EXTRACT>
[start]

# Is anyone thinking of going to the New York Traders convention?



## DTM (6 January 2005)

Hi all

I'm interested in trading in the US equities markets and am considering attending the NY traders convention to learn as much as possible.

Has anyone been to one of these and is it worth it?  

Does anyone have any tips as to how I could learn more about the US markets?

All input would be greatly appreciated.


http://www.tradersexpo.com/mainTE/main.asp?site=nyot05#


----------



## positivecashflow (6 January 2005)

DTM said:
			
		

> Does anyone have any tips as to how I could learn more about the US markets?



Hi DTM,

There are a couple of good books on trading the US Markets.  PM me if you are interested.  What is your reasoning behind wanting to trade that market?  There are a lot of differences between the OZ and US markets.  Different body clock needed to! : .  Good luck.

[end]

RECORDS SHOWN>
[start]

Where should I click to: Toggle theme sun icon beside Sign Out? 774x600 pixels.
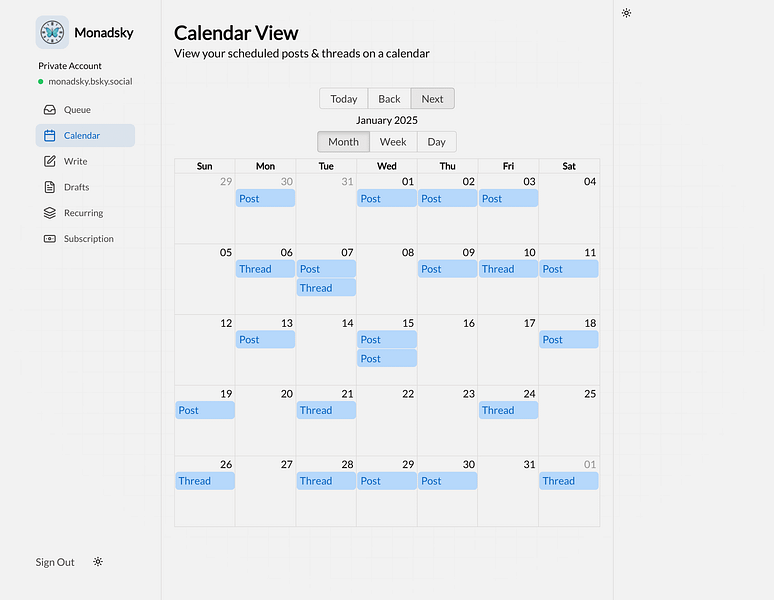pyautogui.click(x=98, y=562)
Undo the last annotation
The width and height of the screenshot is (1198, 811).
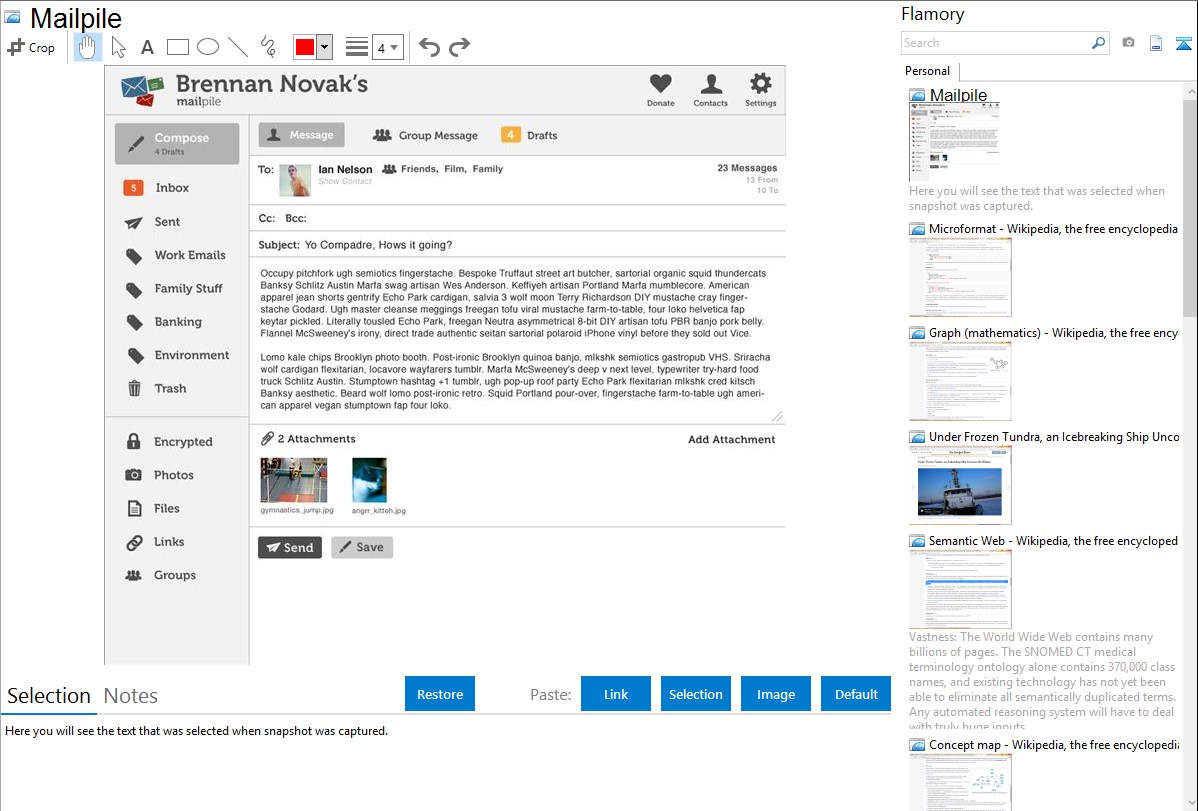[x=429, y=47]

[end]
[start]

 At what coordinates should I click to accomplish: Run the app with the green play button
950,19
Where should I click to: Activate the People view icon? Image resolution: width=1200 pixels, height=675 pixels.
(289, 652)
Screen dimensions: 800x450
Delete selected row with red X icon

[end]

TO BE DONE>
1/ List every distinct question asked in the forum thread about the New York traders convention, counting a quoted question only once.
2/ Decide whether each statement agrees with the forum thread about the New York traders convention, answering yes or no and quoting the words of the thread that settle it.
(a) positivecashflow invites DTM to make contact privately about books.
(b) DTM has already attended the convention.
(c) positivecashflow describes the OZ and US markets as much alike.
3/ Go on with the forum thread about the New York traders convention, beginning after its final reply.
The records are drawn from a separate source.

TASK-BY-TASK OUTPUTS>
1/
- "Is anyone thinking of going to the New York Traders convention?"
- "Has anyone been to one of these and is it worth it?"
- "Does anyone have any tips as to how I could learn more about the US markets?"
- "What is your reasoning behind wanting to trade that market?"

2/
(a) Yes: "PM me if you are interested."
(b) No: "am considering attending the NY traders convention"
(c) No: "There are a lot of differences between the OZ and US markets."

3/
----------



## wayneL (6 January 2005)

Get some live data and watch it for a while. That, and a couple decent books like PC suggested will teach you more than any expo.

I use a combination of www.sierrachart.com and www.mytrack.com

Many use www.esignal.com which has charting built in.

There are loads of others also.

Cheers


----------



## positivecashflow (6 January 2005)

I would also suggest read/watch as much news as you can!


----------



## DTM (6 January 2005)

Thanks Guys

Very much appreciated.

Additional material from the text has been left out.